The constitutional rights to free speech and free association are bedrock American values and empower manufacturers to fight for policies that will make America more competitive and improve the lives of manufacturing workers.
The Supreme Court has upheld these rights, ruling that manufacturers and others are free to advocate through voluntary association and to do so anonymously, so as to be free from retaliation from those who might disagree with their views.
Nevertheless, political opponents and activists have long tried to undermine these rights. And recently, those attacks have gained some traction through recent efforts of state attorneys general in California and New York. The attorneys general have attempted to identity donors to nonprofit organizations through a portion of tax filings only available to the IRS.
The Internal Revenue Code requires that nonprofit organizations report the name and contribution amount of any donor who gives $5,000 or more. They report this on Schedule B of their tax returns, but under current law, only the IRS may see the full content of Schedule B to protect donors from retaliation.

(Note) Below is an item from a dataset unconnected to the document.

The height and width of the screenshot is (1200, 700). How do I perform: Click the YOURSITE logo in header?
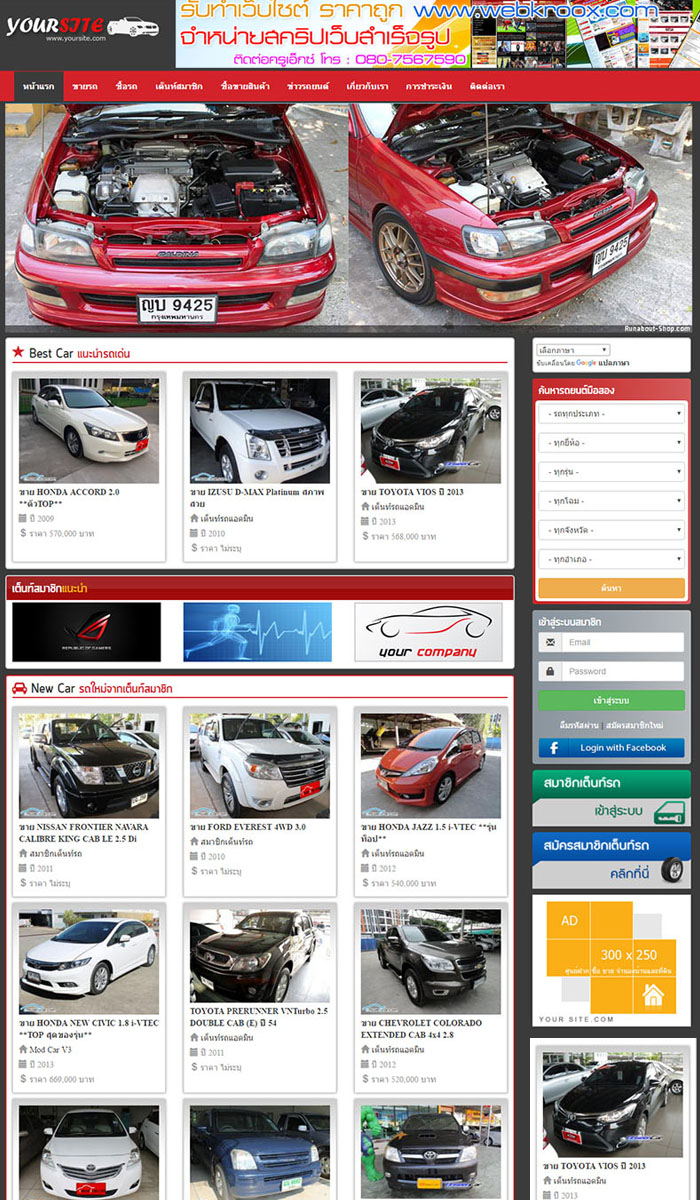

In a recent disturbing development, though, a federal appeals court in New York has ruled that the New York attorney general may have access to the donor lists of certain nonprofits and that such disclosure does not chill the First Amendment rights of donors. This holding is in direct contravention of U.S. Supreme Court precedent and will likely be appealed there.
Unfortunately, even the collection of donor information can create a chilling effect on speech, especially when the IRS has demonstrated a willingness to politicize nonprofit filings. In 2014, the IRS paid $50,000 to settle a case in which it leaked a nonprofit’s unredacted donor list to the press. And subsequently, IRS officials have even argued that collecting donor information is unnecessary. In 2015, then-IRS Commissioner John Koskinen told the Senate Judiciary Committee that “who gives to you should not matter.”

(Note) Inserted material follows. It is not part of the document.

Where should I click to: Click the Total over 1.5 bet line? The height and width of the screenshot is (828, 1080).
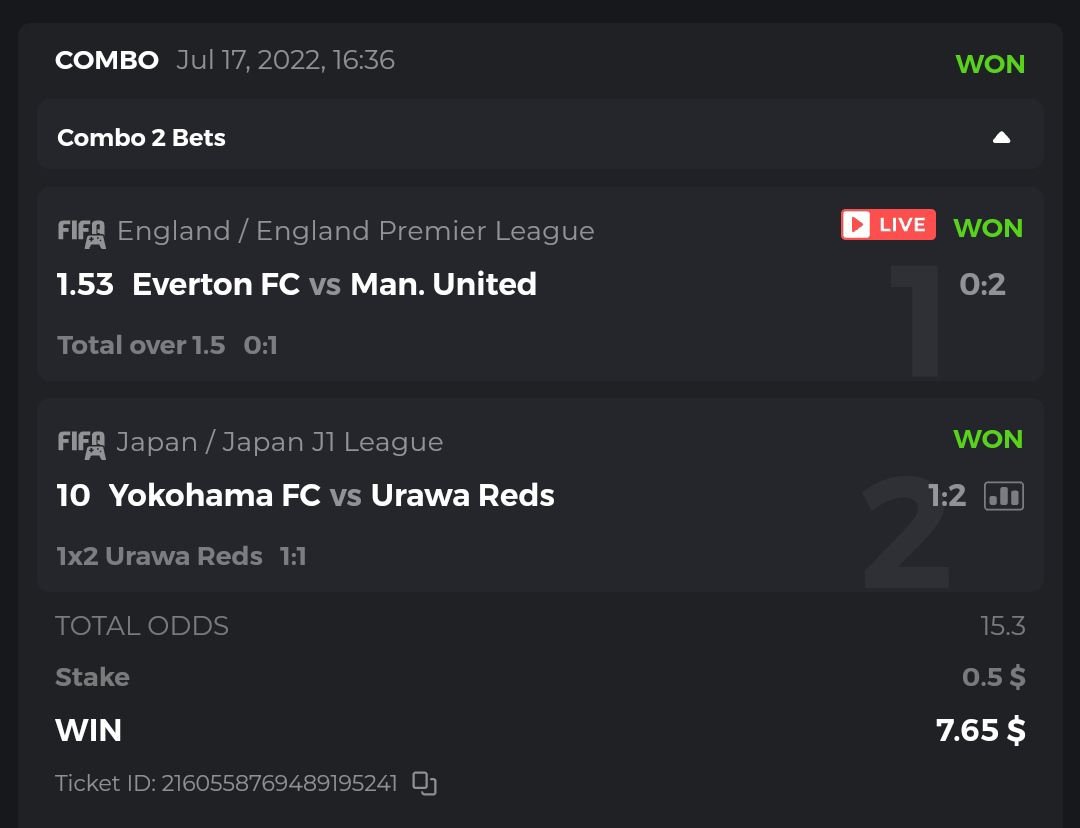(141, 346)
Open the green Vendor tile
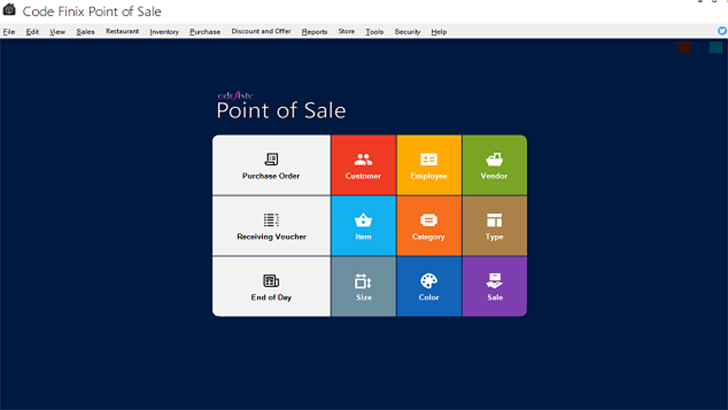 pyautogui.click(x=494, y=165)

Indeed, the value of these disclosures is so limited that when one nonprofit refused to submit Schedule B forms to California’s attorney general, the organization’s noncompliance went unnoticed for more than 10 years. In a subsequent court case including trial testimony about state and federal use of Schedule B forms, the court ruled that “the only logical explanation for why … ‘lack of compliance’ went unnoticed for over a decade is that the attorney general does not use the Schedule B in its day-to-day business.”
A new bill introduced by Rep. Peter Roskam (R-IL)—the Preventing IRS Abuse and Protecting Free Speech Act (H.R. 4916)—would help put an end to this legal wrangling and ensure Americans can express their views without fear of political retribution. Specifically, the bill would prohibit the IRS from collecting information on donors to tax-exempt organizations.
The National Association of Manufacturers believes our nation remains strong when job creators, like all Americans, exercise their constitutional rights and speak out about public policies that impact growth and U.S. job creation. We hope Congress considers the importance of free speech when debating the Preventing IRS Abuse and Protecting Free Speech Act.